GET /workspace/{workspace_id}/multidoc
ParameterTypeInRequiredDefaultDescription
workspace_idintegerpathYesWorkspace ID
branchstringqueryNoLive branchBranch to retrieve
envbooleanqueryNofalseInclude environment variables
recordsbooleanqueryNofalseInclude table records
include_draftbooleanqueryNofalseInclude draft (unpublished) versions of functions
Response: The selected branch as a text/x-xanoscript multidoc.

Push a multidoc

POST /workspace/{workspace_id}/multidoc
ParameterTypeInRequiredDefaultDescription
workspace_idintegerpathYesWorkspace ID
branchstringqueryNoLive branchBranch to push to
partialbooleanqueryNofalseApply only the supplied definitions instead of a full replace (the CLI’s default push mode)
deletebooleanqueryNofalseRemove remote objects not present in the multidoc (full sync)
envbooleanqueryNofalseInclude environment variables
recordsbooleanqueryNofalseInclude table records
truncatebooleanqueryNofalseTruncate tables before importing records
as_draftbooleanqueryNofalseImport functions as draft versions instead of publishing
transactionbooleanqueryNotrueWrap the import in a database transaction
forcebooleanqueryNofalseSkip server-side safety checks (for CI/CD)
Request body: Content type text/x-xanoscript — the full multidoc as a string.
To preview a push without applying it, send the same request to POST /workspace/{workspace_id}/multidoc/dry-run. This is what backs the CLI’s --dry-run flag.
Both endpoints require authentication via a Bearer token with appropriate workspace permissions.
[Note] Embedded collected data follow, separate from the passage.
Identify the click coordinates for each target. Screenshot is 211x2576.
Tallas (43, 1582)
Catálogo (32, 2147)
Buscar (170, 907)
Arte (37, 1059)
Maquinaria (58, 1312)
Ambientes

The same format powers several adjacent operations:
EndpointPurpose
GET / POST /sandbox/multidocExport / import the sandbox tenant
POST /workspace/{workspace_id}/release/multidocCreate a release from a multidoc
GET /workspace/{workspace_id}/release/{release_id}/multidocExport an existing release as a multidoc
GET /workspace/{workspace_id}/tenant/{tenant_name}/multidocExport a specific tenant’s workspace

When you’ll work with multidoc

Whether you’re an AI agent operating through the CLI/Metadata API or a human reviewing a diff, multidoc is the format under the hood:
  • Version control — A pulled workspace is a tree of .xs files (one definition each) that reassemble into a multidoc on push, so changes diff and review like any other code.
  • Backup & restore — Export a branch to a multidoc, then re-import it as a new workspace or push it back to restore. See Importing and overwrite behavior.
  • Migration & cloning — Move a workspace between branches or instances by exporting one multidoc and importing it elsewhere.
  • CI/CD pipelines — Automated deployments send and receive multidoc payloads directly against the Metadata API.
  • Debugging push failures — Knowing the CLI assembles your .xs files into one multidoc helps you isolate which definition broke a push.
  • Custom tooling — If you’re building tools that interact with Xano programmatically, the multidoc endpoints are the transport layer for reading and writing workspace definitions.